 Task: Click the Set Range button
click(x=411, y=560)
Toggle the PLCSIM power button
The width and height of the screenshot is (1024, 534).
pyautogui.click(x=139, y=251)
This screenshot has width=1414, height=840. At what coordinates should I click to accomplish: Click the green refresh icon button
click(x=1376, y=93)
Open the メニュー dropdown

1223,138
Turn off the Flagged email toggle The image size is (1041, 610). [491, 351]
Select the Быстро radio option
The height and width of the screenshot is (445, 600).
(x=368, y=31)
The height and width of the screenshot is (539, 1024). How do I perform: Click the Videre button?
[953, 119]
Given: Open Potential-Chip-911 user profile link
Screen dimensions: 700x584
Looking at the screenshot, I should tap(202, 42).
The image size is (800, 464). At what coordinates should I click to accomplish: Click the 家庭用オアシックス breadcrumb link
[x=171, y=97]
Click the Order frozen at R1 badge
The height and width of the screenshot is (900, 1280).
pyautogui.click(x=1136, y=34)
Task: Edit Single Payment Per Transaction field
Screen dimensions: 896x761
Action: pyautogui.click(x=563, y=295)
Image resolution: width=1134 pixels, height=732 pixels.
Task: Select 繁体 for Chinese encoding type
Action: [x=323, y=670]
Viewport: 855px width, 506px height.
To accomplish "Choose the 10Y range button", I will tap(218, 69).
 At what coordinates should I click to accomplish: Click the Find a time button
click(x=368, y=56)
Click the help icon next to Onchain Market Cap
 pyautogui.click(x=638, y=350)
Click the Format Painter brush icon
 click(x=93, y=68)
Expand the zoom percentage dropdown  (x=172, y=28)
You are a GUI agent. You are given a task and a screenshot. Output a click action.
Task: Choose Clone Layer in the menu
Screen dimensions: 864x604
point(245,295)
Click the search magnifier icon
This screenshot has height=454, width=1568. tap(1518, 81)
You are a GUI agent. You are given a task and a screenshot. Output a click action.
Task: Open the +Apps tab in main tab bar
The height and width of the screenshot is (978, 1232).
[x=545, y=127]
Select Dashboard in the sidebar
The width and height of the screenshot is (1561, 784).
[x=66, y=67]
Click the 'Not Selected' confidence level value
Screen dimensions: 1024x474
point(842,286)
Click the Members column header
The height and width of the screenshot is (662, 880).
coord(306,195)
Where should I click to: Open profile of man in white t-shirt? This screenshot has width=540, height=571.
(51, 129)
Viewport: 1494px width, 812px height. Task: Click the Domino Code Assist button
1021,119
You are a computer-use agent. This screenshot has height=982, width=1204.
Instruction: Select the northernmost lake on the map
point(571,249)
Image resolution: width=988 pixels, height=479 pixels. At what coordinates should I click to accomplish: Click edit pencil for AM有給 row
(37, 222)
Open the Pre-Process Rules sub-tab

◆ ◆ ◆

Reproduce all of the rows above verbatim, keeping each line in its original order.

 Task: Click the Set Range button
click(x=411, y=560)
Toggle the PLCSIM power button
The width and height of the screenshot is (1024, 534).
pyautogui.click(x=139, y=251)
This screenshot has width=1414, height=840. At what coordinates should I click to accomplish: Click the green refresh icon button
click(x=1376, y=93)
Open the メニュー dropdown

1223,138
Turn off the Flagged email toggle The image size is (1041, 610). [491, 351]
Select the Быстро radio option
The height and width of the screenshot is (445, 600).
(x=368, y=31)
The height and width of the screenshot is (539, 1024). How do I perform: Click the Videre button?
[953, 119]
Given: Open Potential-Chip-911 user profile link
Screen dimensions: 700x584
Looking at the screenshot, I should tap(202, 42).
The image size is (800, 464). At what coordinates should I click to accomplish: Click the 家庭用オアシックス breadcrumb link
[x=171, y=97]
Click the Order frozen at R1 badge
The height and width of the screenshot is (900, 1280).
pyautogui.click(x=1136, y=34)
Task: Edit Single Payment Per Transaction field
Screen dimensions: 896x761
Action: pyautogui.click(x=563, y=295)
Image resolution: width=1134 pixels, height=732 pixels.
Task: Select 繁体 for Chinese encoding type
Action: [x=323, y=670]
Viewport: 855px width, 506px height.
To accomplish "Choose the 10Y range button", I will tap(218, 69).
 At what coordinates should I click to accomplish: Click the Find a time button
click(x=368, y=56)
Click the help icon next to Onchain Market Cap
 pyautogui.click(x=638, y=350)
Click the Format Painter brush icon
 click(x=93, y=68)
Expand the zoom percentage dropdown  (x=172, y=28)
You are a GUI agent. You are given a task and a screenshot. Output a click action.
Task: Choose Clone Layer in the menu
Screen dimensions: 864x604
point(245,295)
Click the search magnifier icon
This screenshot has height=454, width=1568. tap(1518, 81)
You are a GUI agent. You are given a task and a screenshot. Output a click action.
Task: Open the +Apps tab in main tab bar
The height and width of the screenshot is (978, 1232).
[x=545, y=127]
Select Dashboard in the sidebar
The width and height of the screenshot is (1561, 784).
[x=66, y=67]
Click the 'Not Selected' confidence level value
Screen dimensions: 1024x474
point(842,286)
Click the Members column header
The height and width of the screenshot is (662, 880).
coord(306,195)
Where should I click to: Open profile of man in white t-shirt? This screenshot has width=540, height=571.
(51, 129)
Viewport: 1494px width, 812px height. Task: Click the Domino Code Assist button
1021,119
You are a computer-use agent. This screenshot has height=982, width=1204.
Instruction: Select the northernmost lake on the map
point(571,249)
Image resolution: width=988 pixels, height=479 pixels. At what coordinates should I click to accomplish: Click edit pencil for AM有給 row
(37, 222)
Open the Pre-Process Rules sub-tab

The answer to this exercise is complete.